The first of 6 sub-networks identified by Gephi’s modularity algorithm, the sub-network around Blois is small, with two distinct geographic centers. This geographic spread is the result of feudal ties. The counts of Blois, some of the most powerful nobility in medieval France, were also the hereditary lords of Avesnes during the time in question, which in turn made them suzerain lords over Estrées, Waslers, and Boué. St-Michel-en-Thiérache is a Benedictine foundation near Foigny, with whom it had occasional territorial disagreements, most notably over the forest of Watigny (not shown).
The Chimay sub-network is one fairly local to Foigny, and covers a good portion of the north-east of modern France. It is less hub-like than the Blos sub-network, with Chimay acting as the center point of its own network but having many trees off the points immediately associated with it.
Given the importance of the Laon episcopate to the founding of Foigny, the size and scope of the Laon sub-network is not surprising.

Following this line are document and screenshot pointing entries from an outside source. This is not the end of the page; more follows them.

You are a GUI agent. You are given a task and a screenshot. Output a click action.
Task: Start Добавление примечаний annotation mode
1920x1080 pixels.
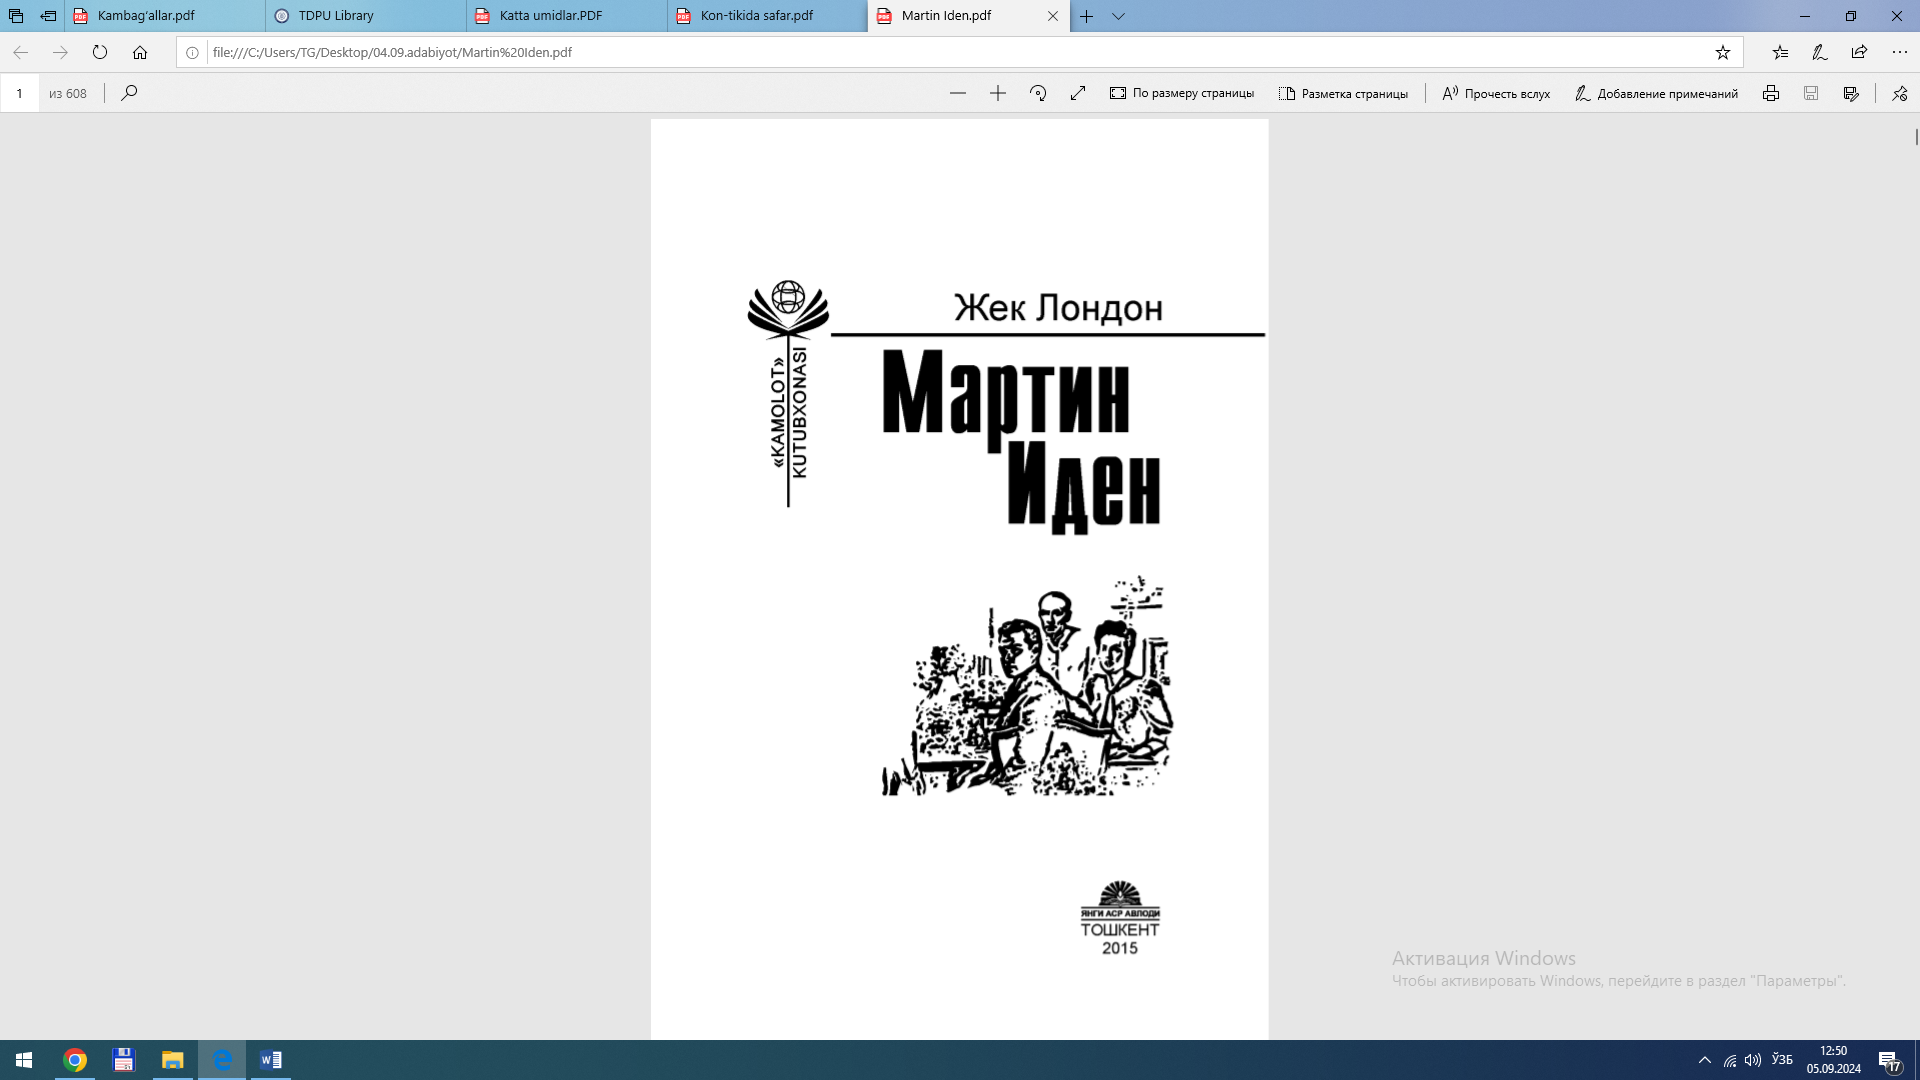click(x=1657, y=93)
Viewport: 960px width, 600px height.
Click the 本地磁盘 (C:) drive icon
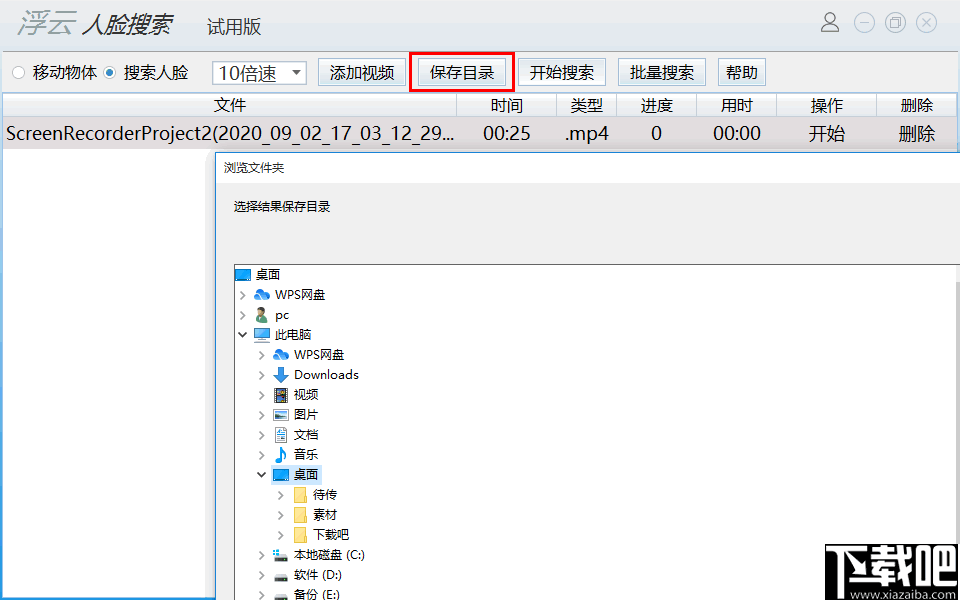[x=281, y=554]
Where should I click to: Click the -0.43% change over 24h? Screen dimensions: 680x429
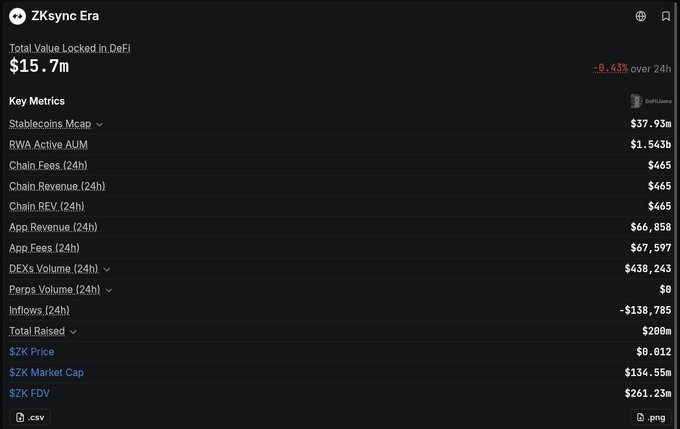click(x=610, y=68)
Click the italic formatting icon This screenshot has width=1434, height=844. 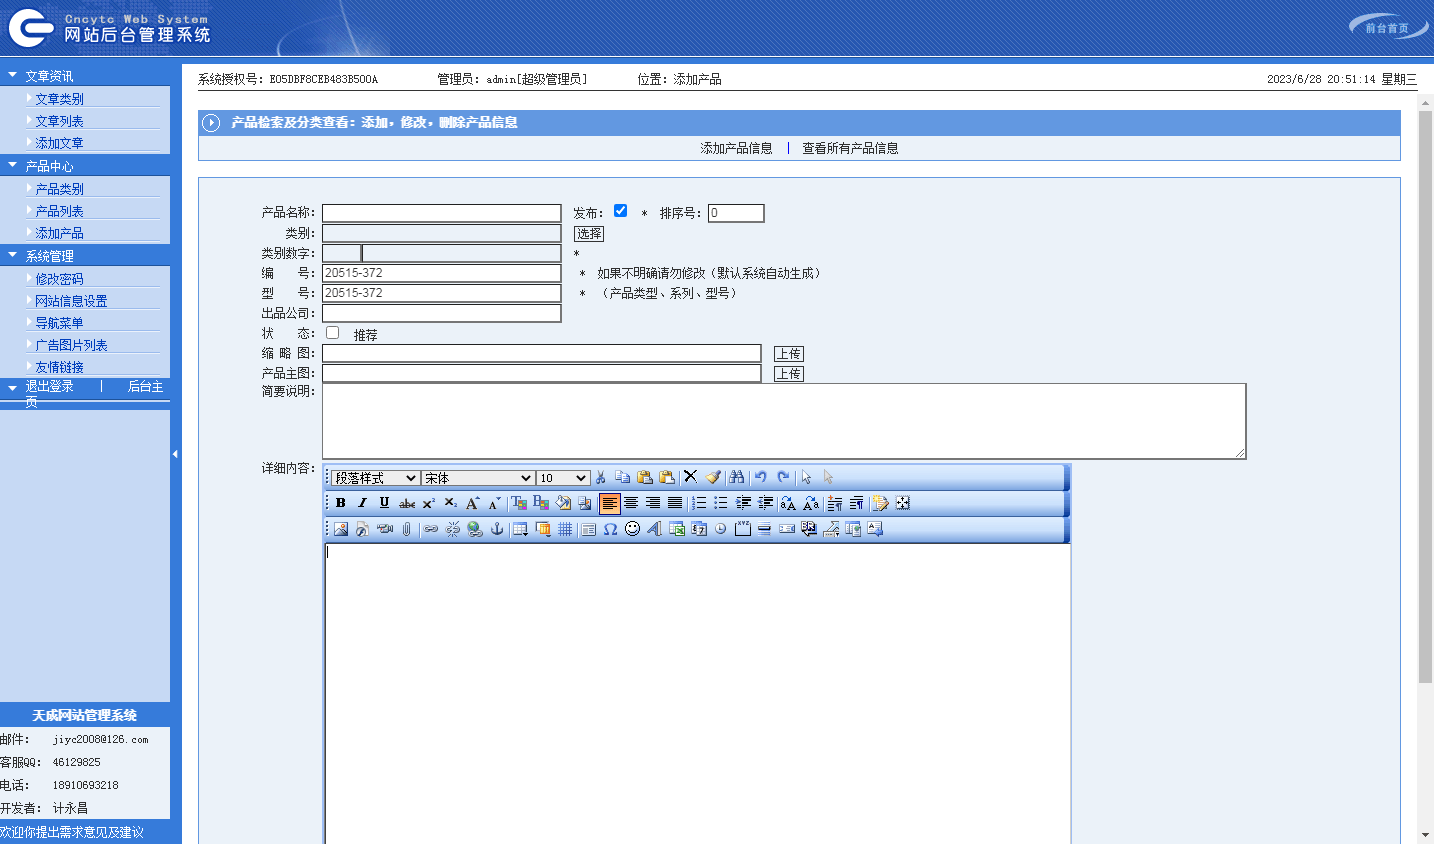(362, 503)
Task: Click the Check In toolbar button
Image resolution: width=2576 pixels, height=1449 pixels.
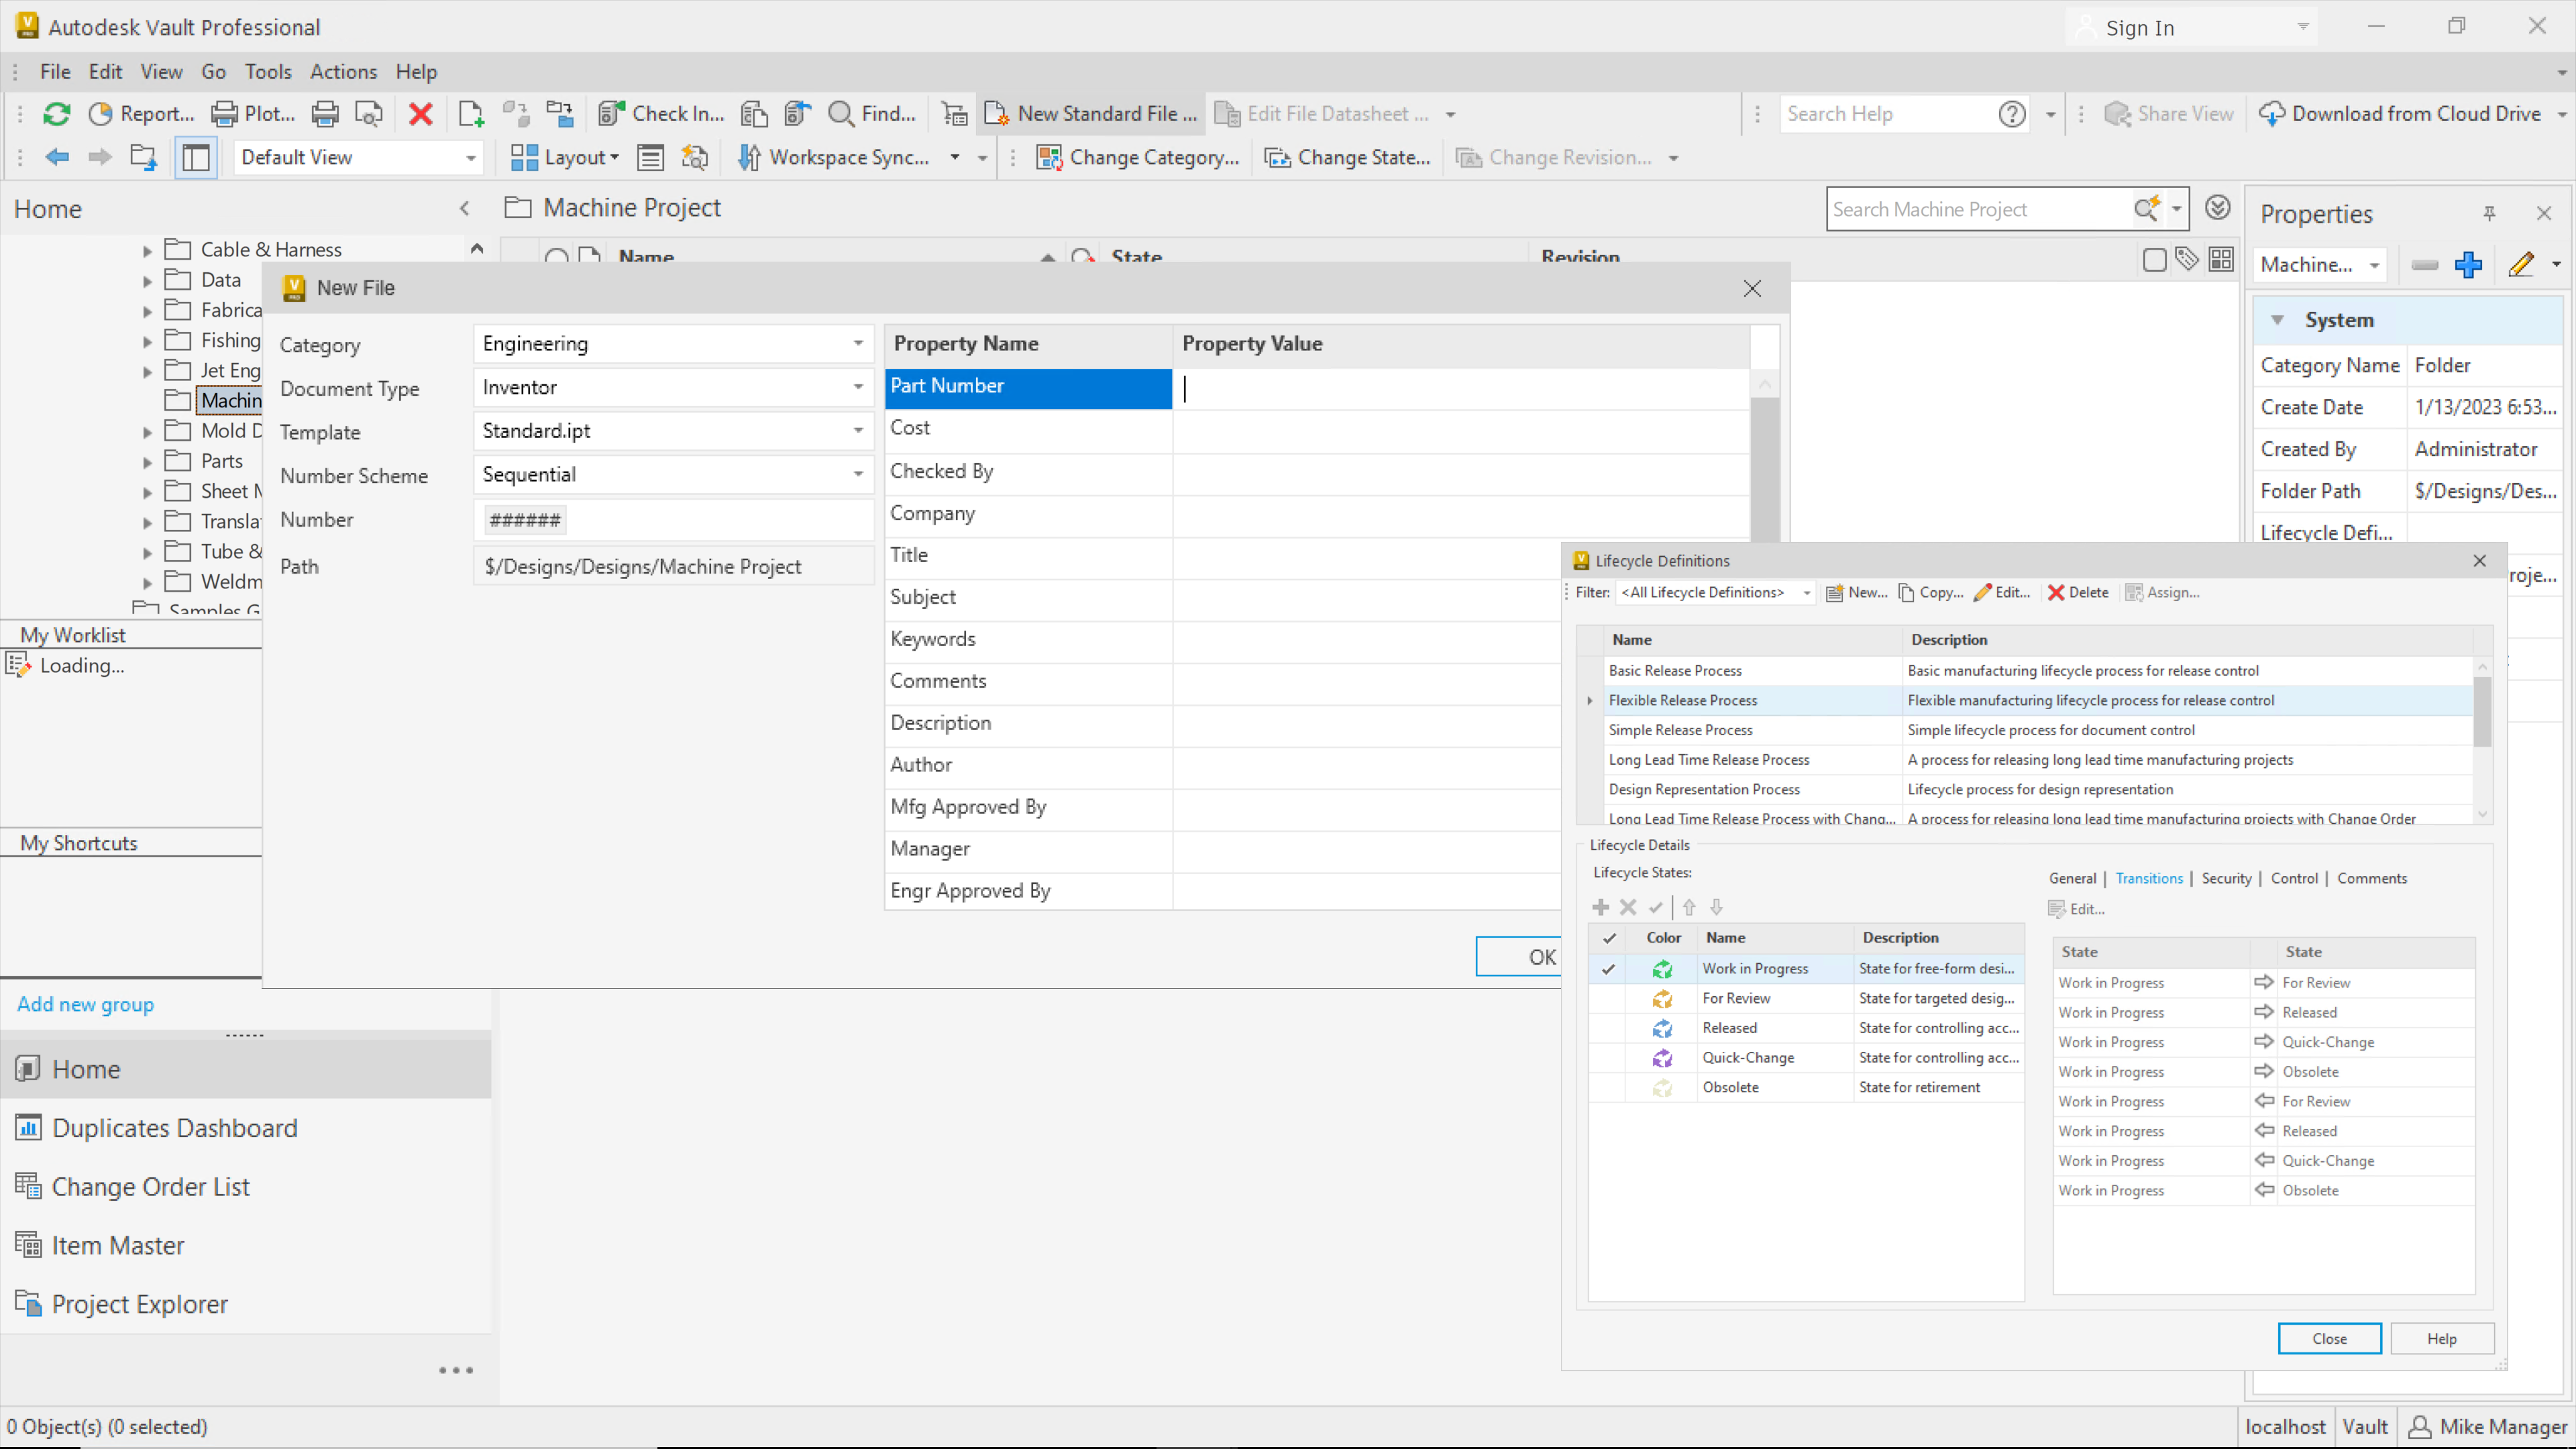Action: click(661, 114)
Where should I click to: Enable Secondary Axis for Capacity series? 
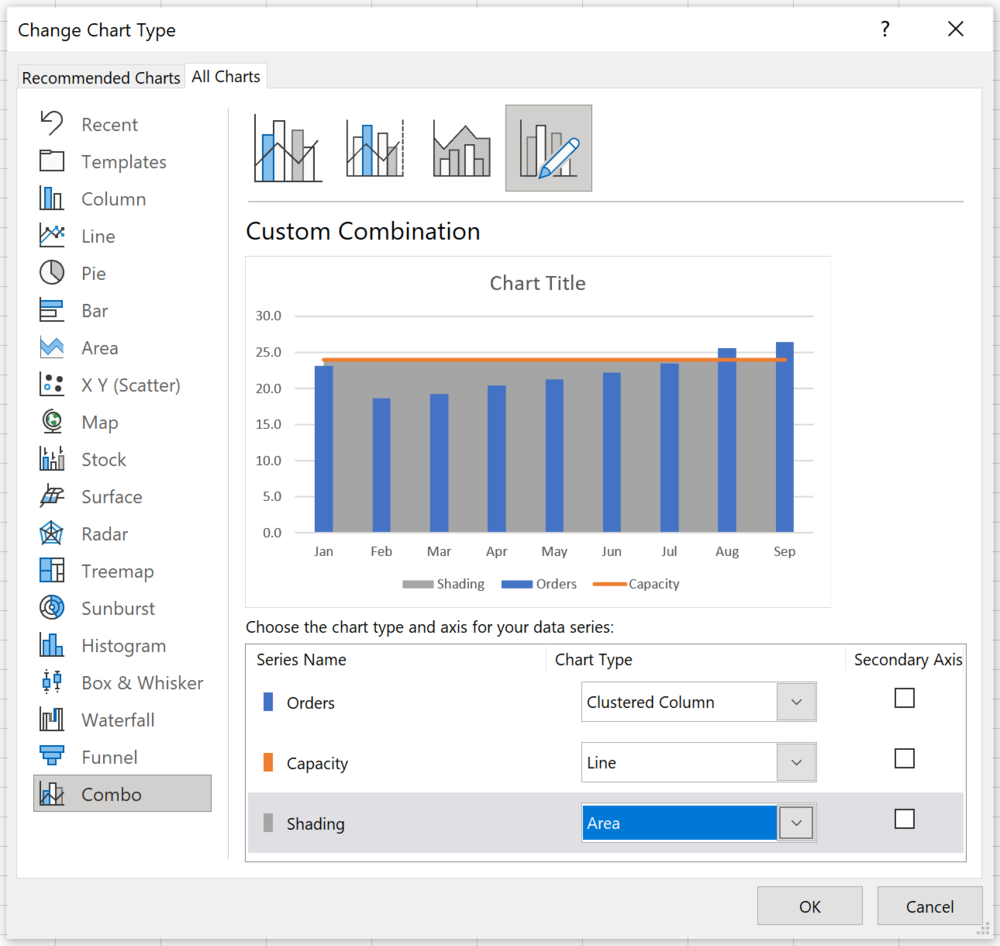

Its geographic scope is, however, telling. Instead of seeking out the support of their own local bishop or archbishop, individuals outside of the diocese of Laon who wish to contribute to Foigny seek the support of the local episcopate. In short, the ecclesiastic authority closest to the site in question is the relevant authority, a marked contrast to the Blois network which is entirely based off of feudal ties.
While not as large as the network around Laon, the network around the nearby prince-bishopric of Liège shows similar characteristics. Here, too, we see a reaching across diocesan lines for support, although not to the same degree as with Laon.
As befits its archiepiscopal status, the Reims network is large and broadly distributed. Reims is the metropolitan see of Laon, and constitutes a higher authority in the same geographic area. Moreover, as we shall see, Reims had a fairly active role in the crusade in Languedoc, perhaps explaining some of the southern connections.